**INSTRUCTIONS TO FOLLOW:** Below are some entries. Copy each line in them that holds "Select".

RAW DATA below:

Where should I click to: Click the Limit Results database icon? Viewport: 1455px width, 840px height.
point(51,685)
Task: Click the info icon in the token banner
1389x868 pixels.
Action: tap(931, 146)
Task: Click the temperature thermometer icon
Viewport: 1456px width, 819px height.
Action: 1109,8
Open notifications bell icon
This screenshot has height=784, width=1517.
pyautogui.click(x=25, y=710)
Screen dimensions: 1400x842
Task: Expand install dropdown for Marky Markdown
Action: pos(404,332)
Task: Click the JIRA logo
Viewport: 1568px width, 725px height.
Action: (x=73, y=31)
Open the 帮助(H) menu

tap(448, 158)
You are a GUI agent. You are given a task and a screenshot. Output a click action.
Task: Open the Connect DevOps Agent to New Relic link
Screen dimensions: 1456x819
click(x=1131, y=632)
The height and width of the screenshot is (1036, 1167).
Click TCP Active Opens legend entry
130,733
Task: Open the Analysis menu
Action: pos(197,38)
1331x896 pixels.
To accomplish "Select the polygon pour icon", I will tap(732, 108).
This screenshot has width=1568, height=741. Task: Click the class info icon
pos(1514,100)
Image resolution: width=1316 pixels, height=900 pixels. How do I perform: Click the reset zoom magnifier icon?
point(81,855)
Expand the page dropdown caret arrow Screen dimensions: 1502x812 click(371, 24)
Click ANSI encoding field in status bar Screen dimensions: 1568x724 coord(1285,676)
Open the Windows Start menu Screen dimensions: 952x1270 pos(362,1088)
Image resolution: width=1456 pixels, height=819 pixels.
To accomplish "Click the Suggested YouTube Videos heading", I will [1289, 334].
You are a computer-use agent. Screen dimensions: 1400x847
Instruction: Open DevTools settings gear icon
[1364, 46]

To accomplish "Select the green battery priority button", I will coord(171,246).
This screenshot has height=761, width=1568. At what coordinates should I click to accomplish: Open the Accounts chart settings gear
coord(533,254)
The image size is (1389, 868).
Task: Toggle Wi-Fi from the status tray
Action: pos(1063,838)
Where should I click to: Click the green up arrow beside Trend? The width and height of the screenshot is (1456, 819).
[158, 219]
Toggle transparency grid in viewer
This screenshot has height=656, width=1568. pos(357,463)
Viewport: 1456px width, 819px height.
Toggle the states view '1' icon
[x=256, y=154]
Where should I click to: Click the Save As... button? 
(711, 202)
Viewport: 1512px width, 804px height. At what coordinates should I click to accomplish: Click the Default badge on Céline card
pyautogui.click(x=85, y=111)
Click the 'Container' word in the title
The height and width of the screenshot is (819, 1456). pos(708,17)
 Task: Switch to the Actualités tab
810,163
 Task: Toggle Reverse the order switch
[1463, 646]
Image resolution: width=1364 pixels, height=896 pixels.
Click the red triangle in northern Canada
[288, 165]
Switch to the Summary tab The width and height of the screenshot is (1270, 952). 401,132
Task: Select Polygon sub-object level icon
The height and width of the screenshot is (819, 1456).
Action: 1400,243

End of RAW DATA.

**SOLUTION FOR THIS PROBLEM:**
To accomplish "Select the polygon pour icon", I will tap(732, 108).
To accomplish "Select the green battery priority button", I will coord(171,246).
Task: Select Polygon sub-object level icon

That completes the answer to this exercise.